Scan the entries below and say how many lines contain "Project". Write only the number.

[Source data]
═══
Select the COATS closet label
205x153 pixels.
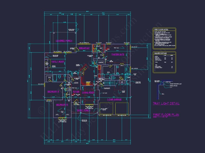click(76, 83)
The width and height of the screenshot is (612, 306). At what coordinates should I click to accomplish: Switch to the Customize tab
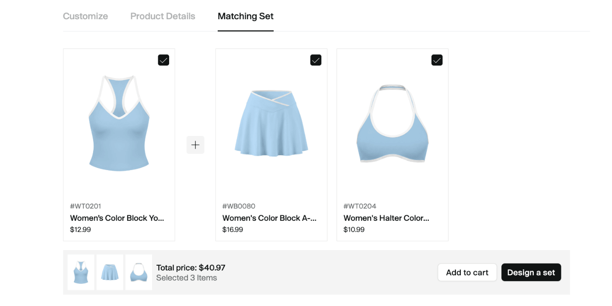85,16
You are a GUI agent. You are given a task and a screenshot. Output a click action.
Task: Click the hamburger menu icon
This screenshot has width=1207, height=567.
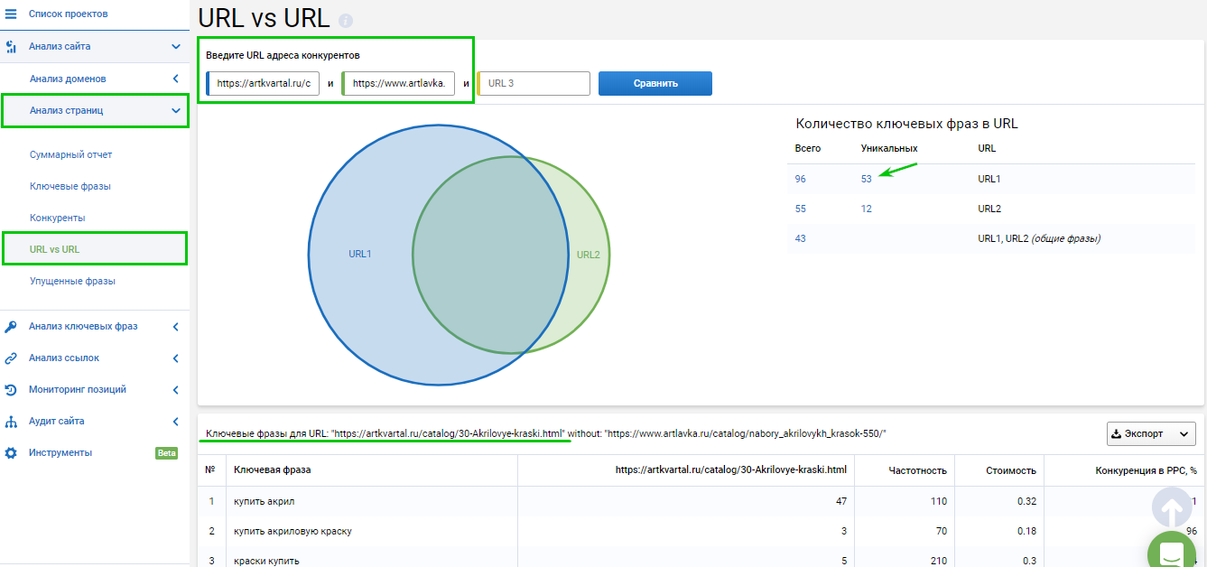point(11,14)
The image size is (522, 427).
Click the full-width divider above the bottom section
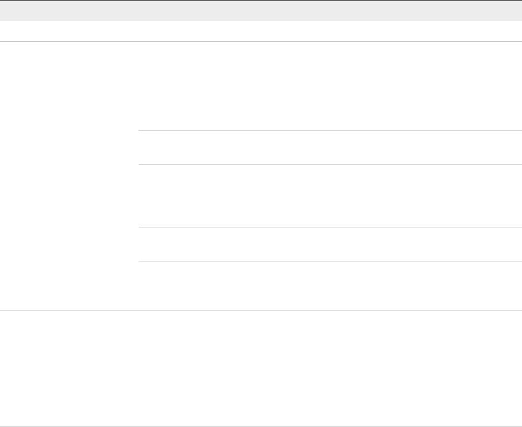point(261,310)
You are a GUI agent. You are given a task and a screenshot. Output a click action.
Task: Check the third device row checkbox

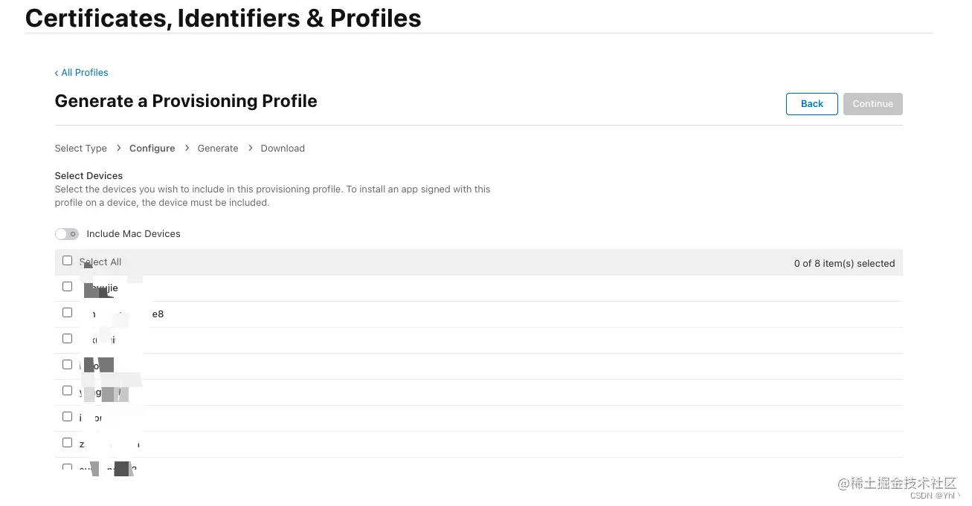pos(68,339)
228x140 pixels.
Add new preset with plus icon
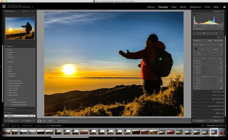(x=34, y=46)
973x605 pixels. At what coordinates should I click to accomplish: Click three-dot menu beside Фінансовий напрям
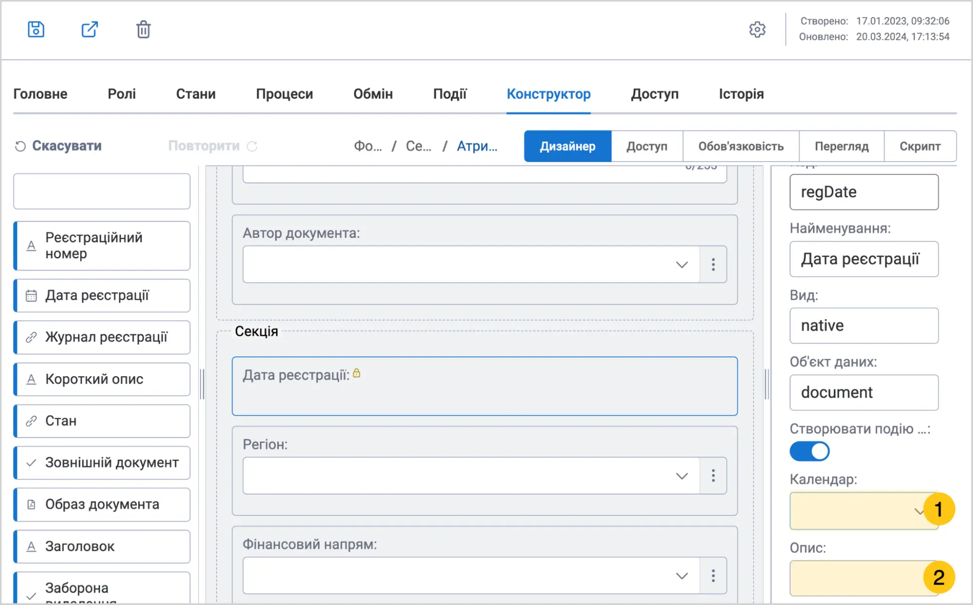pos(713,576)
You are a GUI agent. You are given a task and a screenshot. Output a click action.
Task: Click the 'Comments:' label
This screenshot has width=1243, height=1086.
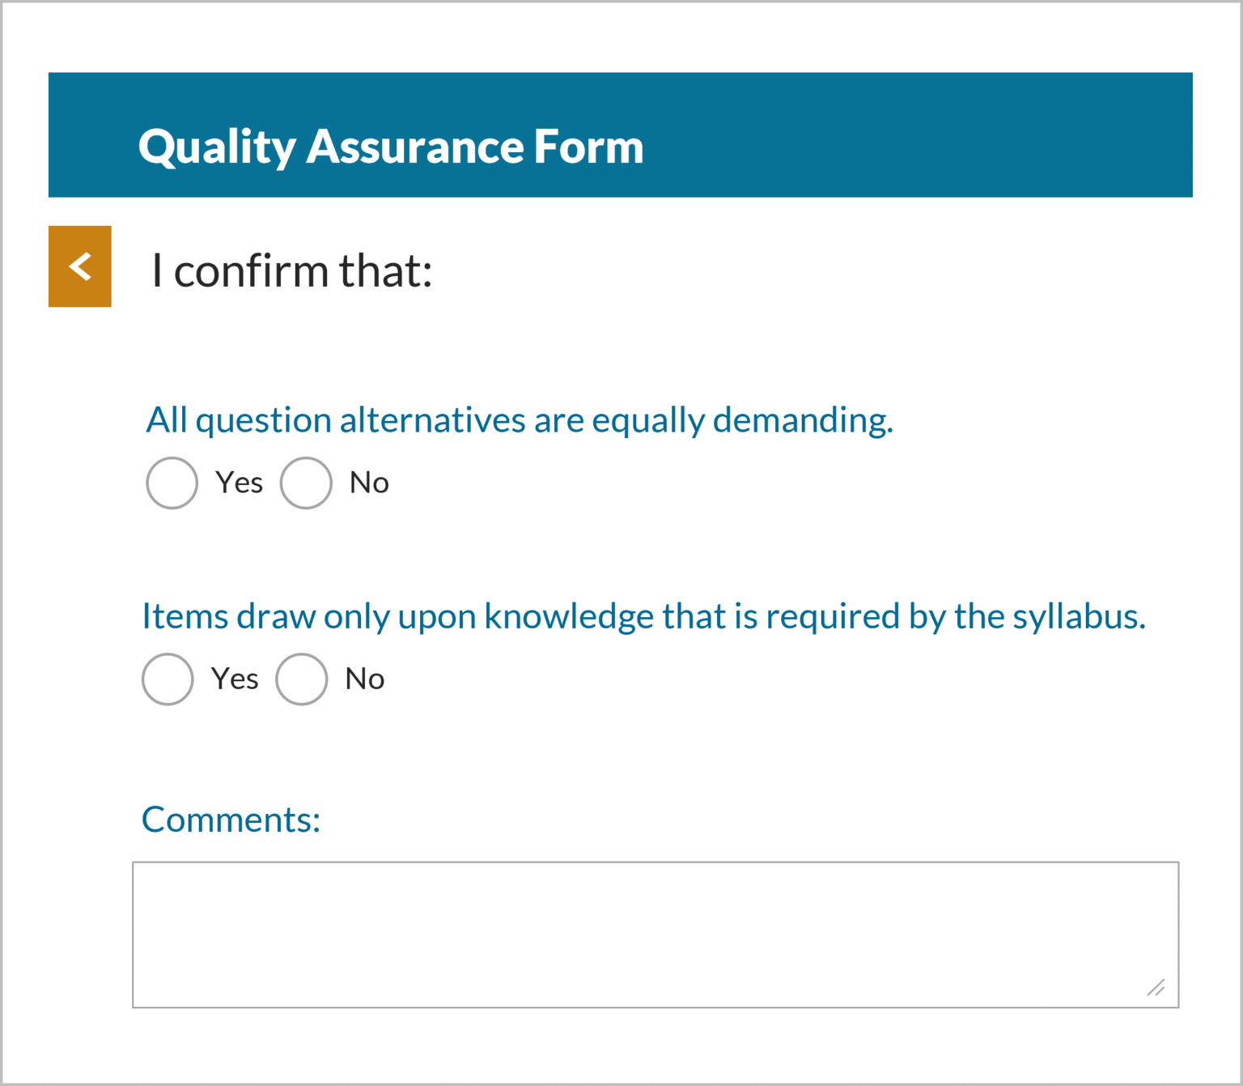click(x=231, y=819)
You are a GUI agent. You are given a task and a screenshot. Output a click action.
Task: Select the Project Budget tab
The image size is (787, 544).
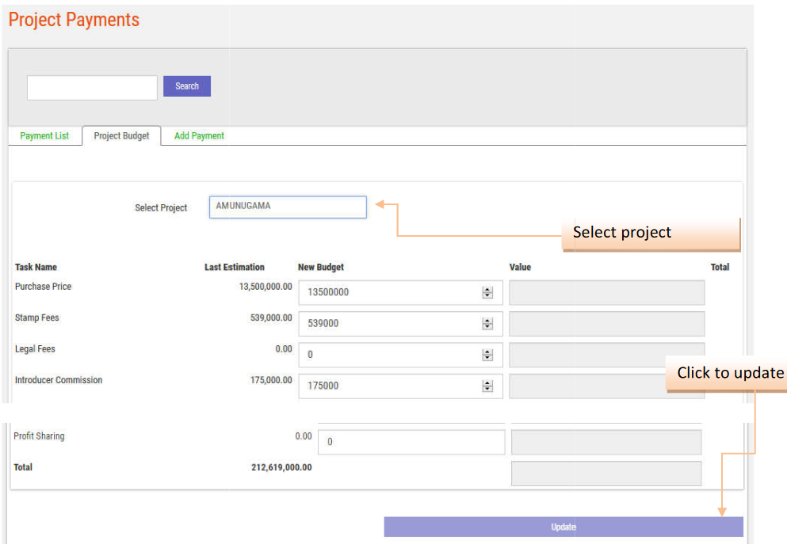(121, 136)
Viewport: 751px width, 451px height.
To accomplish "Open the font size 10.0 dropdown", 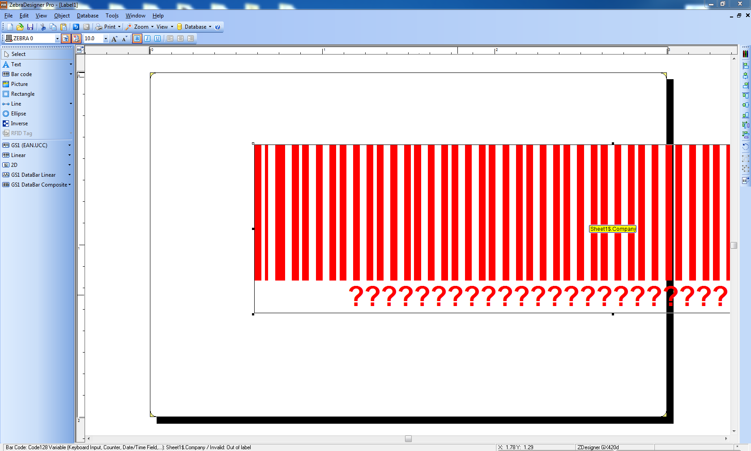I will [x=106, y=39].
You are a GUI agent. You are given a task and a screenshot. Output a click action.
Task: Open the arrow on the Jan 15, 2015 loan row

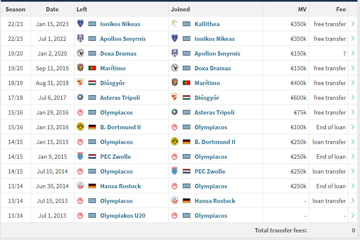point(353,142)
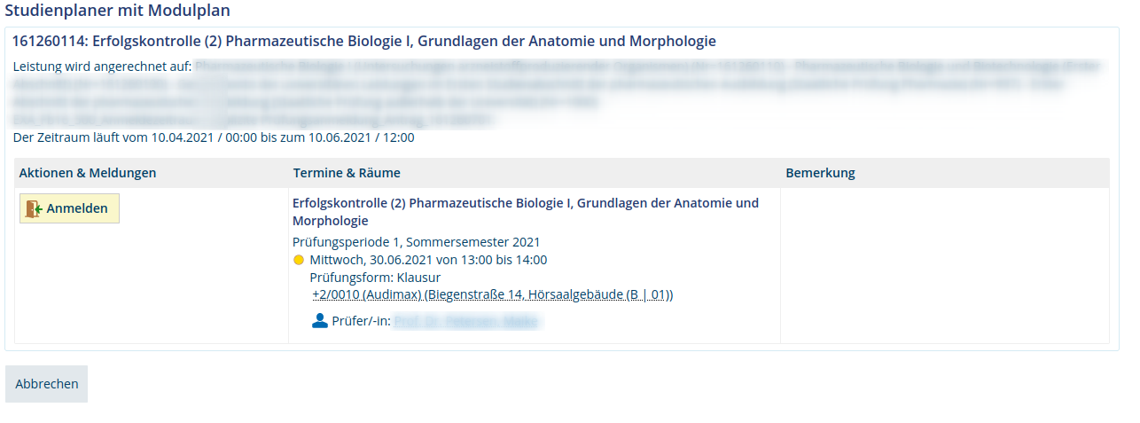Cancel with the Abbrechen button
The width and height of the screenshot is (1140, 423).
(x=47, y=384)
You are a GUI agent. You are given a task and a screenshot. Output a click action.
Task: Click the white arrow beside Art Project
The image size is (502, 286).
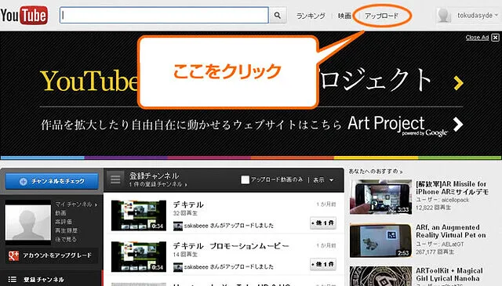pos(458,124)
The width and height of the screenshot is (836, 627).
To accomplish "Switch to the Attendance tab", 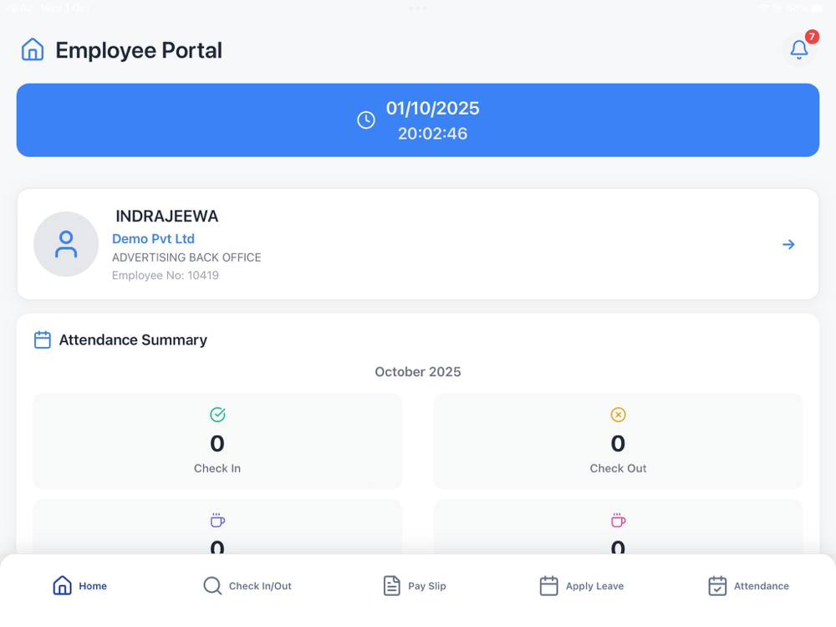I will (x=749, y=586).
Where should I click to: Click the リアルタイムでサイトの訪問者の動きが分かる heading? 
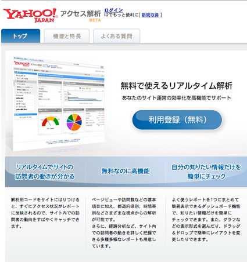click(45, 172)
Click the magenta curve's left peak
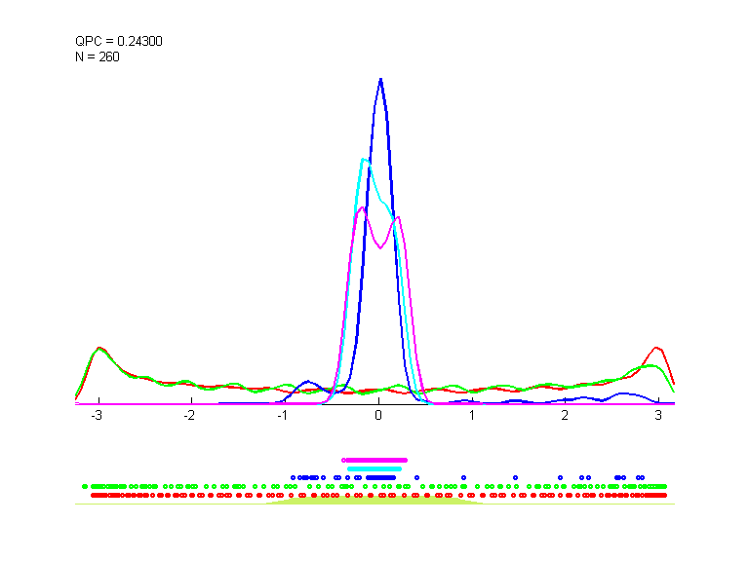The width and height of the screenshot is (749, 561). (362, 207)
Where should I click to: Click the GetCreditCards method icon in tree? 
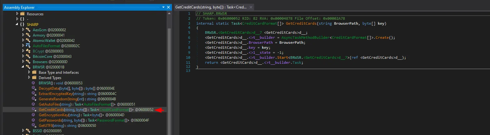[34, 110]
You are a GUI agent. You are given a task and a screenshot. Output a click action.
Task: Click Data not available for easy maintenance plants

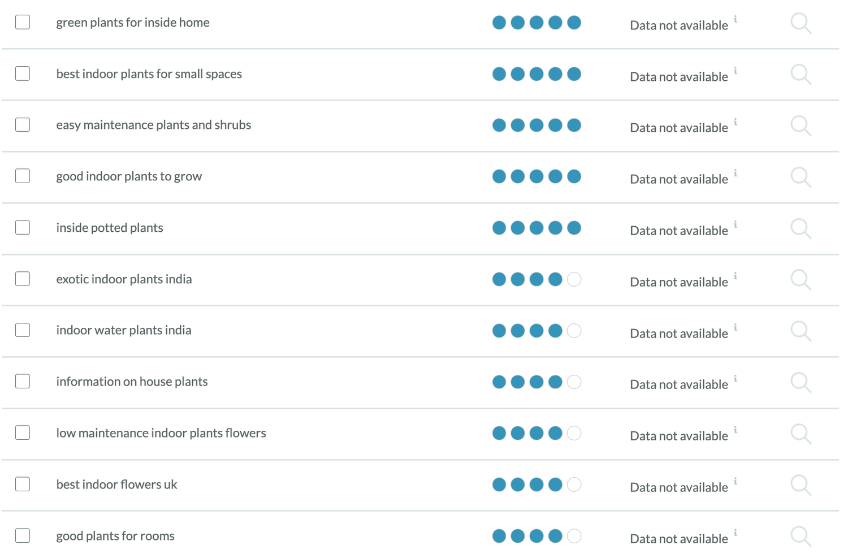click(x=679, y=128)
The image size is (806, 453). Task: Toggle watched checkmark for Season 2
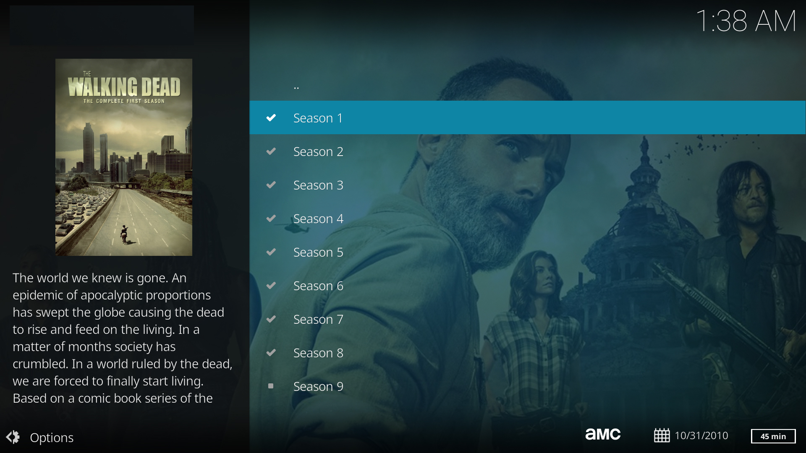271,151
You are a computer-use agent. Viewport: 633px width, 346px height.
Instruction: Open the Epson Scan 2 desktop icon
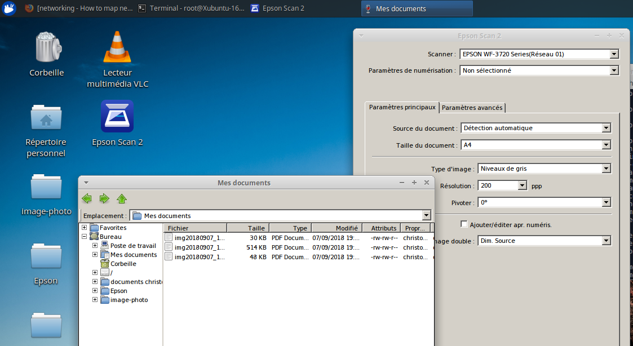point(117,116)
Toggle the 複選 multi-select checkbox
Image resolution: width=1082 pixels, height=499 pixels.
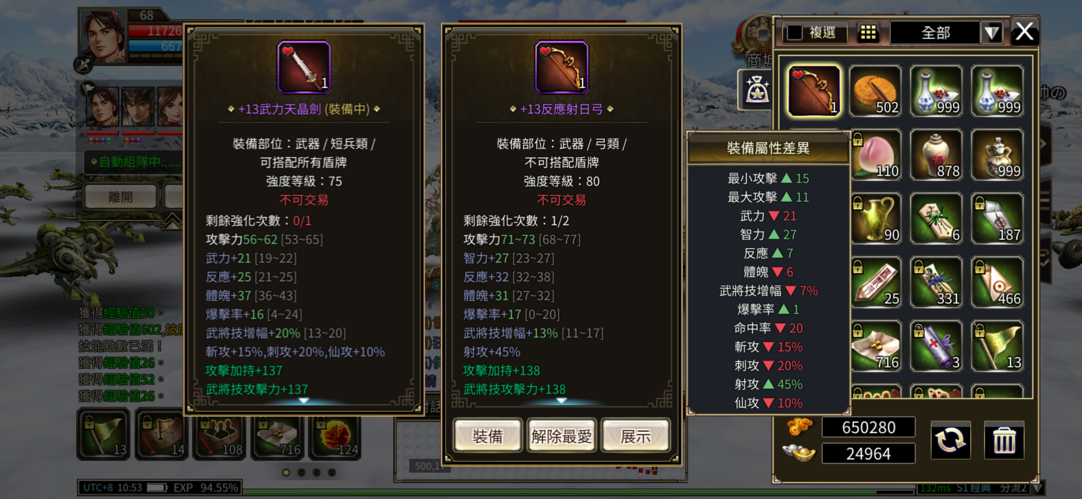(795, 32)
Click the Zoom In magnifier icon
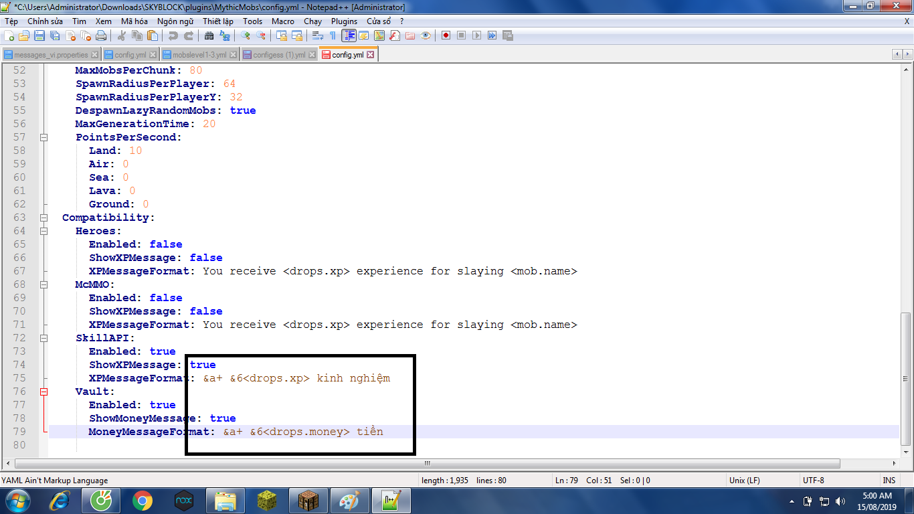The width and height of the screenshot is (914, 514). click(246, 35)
═══
Written answer = 2